In her TED talk on gaming for a better world, Jane McGonigal from the Institute for the Future discusses the idea of harnessing the energy and passion many people bring to games to solving these real-world problems. Her group has worked on games like World Without Oil and Evoke, which stress the genuine nature of the problems players face, encourage them to make changes in the way they actually live, and offer, in some cases, real rewards (Evoke players can earn travel scholarships and even seed funding for new ventures). The game world and the real world are not sharply differentiated. Instead, this is a hybrid model, where what begins as a game starts to infiltrate the player's real life in powerful ways. While these models aren't perfect, I think this kind of experience--part game, part real-world undertaking--will be what is needed to make games meaningful learning experiences that are also relevant beyond the game universe. If we get it right, we can give students the best of both modalities: the immediate feedback, exploratory opportunities, and leveled learning challenges of games combined with the opportunity to have a genuine impact.

Dewey Redux

"How can teachers build on learners' everyday experiences in Web 2.0-enabled contexts to engage them better in content area learning and prepare them for the future?" asks a paper by Greenhow, Robelia, and Hughes (2009, p. 250). The word that caught my eye here was "build." A century ago, John Dewey wrote convincingly that in order to be meaningful, education must always be situated within the context of a leaner's experience, past and future. This insight seems obvious, so it's surprising how often it actually is overlooked. Plenty of research indicates that while today's youth live in a world increasingly saturated by digital media and communications, schools remain stuck in outdated Web 1.0 learning paradigms that have little connection to learners' lives.
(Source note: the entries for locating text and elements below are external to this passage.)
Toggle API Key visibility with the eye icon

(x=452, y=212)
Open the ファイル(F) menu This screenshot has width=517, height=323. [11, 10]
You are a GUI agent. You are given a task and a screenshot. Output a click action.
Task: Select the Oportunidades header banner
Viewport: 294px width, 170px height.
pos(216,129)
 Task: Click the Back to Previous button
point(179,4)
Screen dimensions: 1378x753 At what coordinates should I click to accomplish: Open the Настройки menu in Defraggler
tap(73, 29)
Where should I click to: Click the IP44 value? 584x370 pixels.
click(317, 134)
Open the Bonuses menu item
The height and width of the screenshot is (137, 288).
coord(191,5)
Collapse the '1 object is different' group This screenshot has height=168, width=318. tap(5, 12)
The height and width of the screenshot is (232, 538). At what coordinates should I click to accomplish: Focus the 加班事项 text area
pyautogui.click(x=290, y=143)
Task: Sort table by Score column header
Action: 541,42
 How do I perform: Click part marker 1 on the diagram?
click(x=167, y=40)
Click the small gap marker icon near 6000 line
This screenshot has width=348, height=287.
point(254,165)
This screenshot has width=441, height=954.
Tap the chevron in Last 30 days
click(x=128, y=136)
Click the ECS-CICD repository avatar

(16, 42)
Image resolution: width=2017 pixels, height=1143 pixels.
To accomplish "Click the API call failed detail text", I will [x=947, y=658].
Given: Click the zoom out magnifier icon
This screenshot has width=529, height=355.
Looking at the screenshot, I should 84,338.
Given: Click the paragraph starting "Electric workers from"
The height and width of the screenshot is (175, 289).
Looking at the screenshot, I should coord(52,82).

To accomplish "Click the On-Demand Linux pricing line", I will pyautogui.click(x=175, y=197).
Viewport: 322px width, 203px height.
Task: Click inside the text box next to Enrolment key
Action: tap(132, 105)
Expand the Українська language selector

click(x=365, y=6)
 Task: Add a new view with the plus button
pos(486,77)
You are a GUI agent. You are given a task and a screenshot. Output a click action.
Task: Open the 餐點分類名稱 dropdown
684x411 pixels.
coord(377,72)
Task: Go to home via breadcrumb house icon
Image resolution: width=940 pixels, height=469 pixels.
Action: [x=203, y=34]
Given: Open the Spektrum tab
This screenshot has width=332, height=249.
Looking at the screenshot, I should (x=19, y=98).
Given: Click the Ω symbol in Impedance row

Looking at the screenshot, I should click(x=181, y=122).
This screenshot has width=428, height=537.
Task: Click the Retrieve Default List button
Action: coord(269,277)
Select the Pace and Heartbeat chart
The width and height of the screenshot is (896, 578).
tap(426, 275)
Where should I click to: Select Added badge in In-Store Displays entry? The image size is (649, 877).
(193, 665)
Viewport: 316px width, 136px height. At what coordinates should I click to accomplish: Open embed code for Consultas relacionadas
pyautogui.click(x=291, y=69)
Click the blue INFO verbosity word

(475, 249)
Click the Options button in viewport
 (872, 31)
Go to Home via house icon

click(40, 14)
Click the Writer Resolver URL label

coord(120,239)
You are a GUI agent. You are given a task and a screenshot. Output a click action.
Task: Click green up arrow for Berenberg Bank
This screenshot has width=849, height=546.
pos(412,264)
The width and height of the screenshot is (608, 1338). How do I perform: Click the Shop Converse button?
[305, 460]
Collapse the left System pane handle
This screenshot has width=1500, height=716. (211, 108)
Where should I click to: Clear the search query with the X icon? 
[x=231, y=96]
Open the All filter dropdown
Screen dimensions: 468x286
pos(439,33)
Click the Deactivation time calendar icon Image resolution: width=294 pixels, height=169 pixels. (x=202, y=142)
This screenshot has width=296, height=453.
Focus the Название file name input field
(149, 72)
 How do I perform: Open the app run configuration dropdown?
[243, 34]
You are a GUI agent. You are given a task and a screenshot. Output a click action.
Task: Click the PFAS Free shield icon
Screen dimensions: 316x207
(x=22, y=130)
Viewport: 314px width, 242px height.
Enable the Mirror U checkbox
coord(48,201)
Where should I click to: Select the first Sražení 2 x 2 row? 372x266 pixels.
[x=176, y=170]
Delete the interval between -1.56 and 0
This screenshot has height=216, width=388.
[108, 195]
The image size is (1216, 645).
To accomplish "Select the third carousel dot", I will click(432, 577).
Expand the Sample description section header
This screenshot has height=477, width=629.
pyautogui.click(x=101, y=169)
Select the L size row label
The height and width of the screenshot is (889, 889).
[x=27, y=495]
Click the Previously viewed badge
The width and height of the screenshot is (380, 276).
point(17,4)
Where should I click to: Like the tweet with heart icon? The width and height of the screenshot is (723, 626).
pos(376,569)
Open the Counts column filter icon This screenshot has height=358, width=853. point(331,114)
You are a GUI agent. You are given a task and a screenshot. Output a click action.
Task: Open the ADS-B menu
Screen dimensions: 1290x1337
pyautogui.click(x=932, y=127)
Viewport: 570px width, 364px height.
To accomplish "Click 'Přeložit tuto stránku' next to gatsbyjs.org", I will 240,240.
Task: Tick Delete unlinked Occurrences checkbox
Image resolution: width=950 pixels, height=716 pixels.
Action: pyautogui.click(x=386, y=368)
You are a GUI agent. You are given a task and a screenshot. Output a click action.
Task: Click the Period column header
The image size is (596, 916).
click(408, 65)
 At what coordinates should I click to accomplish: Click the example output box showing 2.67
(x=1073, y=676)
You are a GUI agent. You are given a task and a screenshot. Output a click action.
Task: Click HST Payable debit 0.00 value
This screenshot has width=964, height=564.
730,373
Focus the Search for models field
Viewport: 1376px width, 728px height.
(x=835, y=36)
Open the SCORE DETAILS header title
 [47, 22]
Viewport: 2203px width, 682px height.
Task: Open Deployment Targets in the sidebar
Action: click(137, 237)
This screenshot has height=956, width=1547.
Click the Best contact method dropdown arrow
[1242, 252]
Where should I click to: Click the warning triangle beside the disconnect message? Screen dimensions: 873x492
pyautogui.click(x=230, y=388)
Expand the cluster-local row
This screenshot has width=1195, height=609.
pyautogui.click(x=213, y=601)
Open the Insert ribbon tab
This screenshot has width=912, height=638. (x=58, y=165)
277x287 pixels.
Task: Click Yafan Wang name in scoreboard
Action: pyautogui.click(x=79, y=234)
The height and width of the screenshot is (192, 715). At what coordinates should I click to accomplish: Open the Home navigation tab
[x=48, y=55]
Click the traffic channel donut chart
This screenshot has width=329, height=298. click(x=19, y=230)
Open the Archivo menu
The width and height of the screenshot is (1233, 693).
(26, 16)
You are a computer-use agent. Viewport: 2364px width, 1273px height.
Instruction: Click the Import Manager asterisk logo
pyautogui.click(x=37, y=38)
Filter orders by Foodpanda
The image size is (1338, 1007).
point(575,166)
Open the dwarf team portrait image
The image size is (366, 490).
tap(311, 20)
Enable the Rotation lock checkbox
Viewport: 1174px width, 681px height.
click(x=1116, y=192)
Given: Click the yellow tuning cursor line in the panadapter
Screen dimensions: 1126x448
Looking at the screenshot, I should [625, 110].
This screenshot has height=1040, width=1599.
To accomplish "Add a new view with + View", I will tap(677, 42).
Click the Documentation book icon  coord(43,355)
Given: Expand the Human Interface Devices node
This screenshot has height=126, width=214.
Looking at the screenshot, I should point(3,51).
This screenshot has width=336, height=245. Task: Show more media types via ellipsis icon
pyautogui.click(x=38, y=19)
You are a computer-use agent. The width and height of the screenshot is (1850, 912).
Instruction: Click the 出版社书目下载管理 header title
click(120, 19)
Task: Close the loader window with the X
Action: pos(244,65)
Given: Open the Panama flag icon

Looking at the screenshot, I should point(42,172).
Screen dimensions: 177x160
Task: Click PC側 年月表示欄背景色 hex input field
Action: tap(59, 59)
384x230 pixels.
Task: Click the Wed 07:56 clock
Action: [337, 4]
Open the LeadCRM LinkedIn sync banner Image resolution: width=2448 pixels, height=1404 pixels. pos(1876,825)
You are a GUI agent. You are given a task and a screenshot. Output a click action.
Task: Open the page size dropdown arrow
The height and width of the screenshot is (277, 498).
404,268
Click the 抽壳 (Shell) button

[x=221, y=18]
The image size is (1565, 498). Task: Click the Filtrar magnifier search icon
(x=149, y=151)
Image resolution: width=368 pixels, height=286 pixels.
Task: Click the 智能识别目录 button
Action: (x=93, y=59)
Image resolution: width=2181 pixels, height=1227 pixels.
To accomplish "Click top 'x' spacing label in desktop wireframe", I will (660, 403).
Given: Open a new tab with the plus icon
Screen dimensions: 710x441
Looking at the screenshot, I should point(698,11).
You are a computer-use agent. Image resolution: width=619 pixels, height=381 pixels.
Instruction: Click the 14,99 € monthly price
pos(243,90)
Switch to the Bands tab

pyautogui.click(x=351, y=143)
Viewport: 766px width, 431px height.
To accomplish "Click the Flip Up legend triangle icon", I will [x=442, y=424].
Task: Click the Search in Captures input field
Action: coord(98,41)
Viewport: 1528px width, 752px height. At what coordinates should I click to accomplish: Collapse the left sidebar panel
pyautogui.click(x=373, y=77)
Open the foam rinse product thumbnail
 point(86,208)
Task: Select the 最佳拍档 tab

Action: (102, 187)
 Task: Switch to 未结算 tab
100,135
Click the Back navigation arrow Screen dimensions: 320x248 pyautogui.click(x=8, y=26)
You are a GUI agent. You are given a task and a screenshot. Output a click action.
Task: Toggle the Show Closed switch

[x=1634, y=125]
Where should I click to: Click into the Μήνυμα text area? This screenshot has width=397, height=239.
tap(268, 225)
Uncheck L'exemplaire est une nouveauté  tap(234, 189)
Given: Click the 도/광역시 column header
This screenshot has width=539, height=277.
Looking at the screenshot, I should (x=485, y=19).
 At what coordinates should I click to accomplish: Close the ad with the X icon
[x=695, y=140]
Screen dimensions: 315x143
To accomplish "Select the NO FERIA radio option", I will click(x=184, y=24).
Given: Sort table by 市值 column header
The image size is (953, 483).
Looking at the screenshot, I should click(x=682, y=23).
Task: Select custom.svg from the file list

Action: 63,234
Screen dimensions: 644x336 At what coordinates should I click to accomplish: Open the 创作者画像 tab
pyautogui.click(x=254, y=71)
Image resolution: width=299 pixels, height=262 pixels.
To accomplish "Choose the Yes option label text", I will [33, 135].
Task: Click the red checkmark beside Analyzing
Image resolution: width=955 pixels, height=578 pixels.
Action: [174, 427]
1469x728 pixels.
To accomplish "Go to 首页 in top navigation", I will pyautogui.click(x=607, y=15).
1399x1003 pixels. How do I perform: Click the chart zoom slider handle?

So schools need to reboot for a Web 2.0 world; but more than that, they need to realize that many students have developed a diverse array of digital literacy skills before they even set foot in the classroom (youths' sophisticated copying and pasting in MySpace is one example cited by Greenhow et. al.). What does it mean for teachers to build on those skills? The fact that students arrive with enormously varying interests and degrees of access complicates the problem; schools must be prepared to cope with students who have never so much as used software to remove the red-eye from a digital snapshot and those who are old pros at creating and publishing on YouTube film clip mash-ups. Students need avenues for building basic Web 2.0 skills, but all of them, even the most proficient, must also be challenged to use those skills in new ways that align with educational goals. There is no way teachers can customize the curriculum for every student, nor can they possibly anticipate the spread of digital media proficiencies their students may have acquired.

The best way out of this fix seems to be a re-imagined role for teachers, in which they set open-ended problems and suggest directions of action or inquiry, allowing room along the way for students to develop the skills that best meet their needs. For teachers and administrators to attempt to discern what individual students know and do not know and then build curricula around their best guesses is a Sisyphean endeavor; if, on the hand, students are given problems to solve that naturally draw on existing skills, the dilemma begins to sort itself out.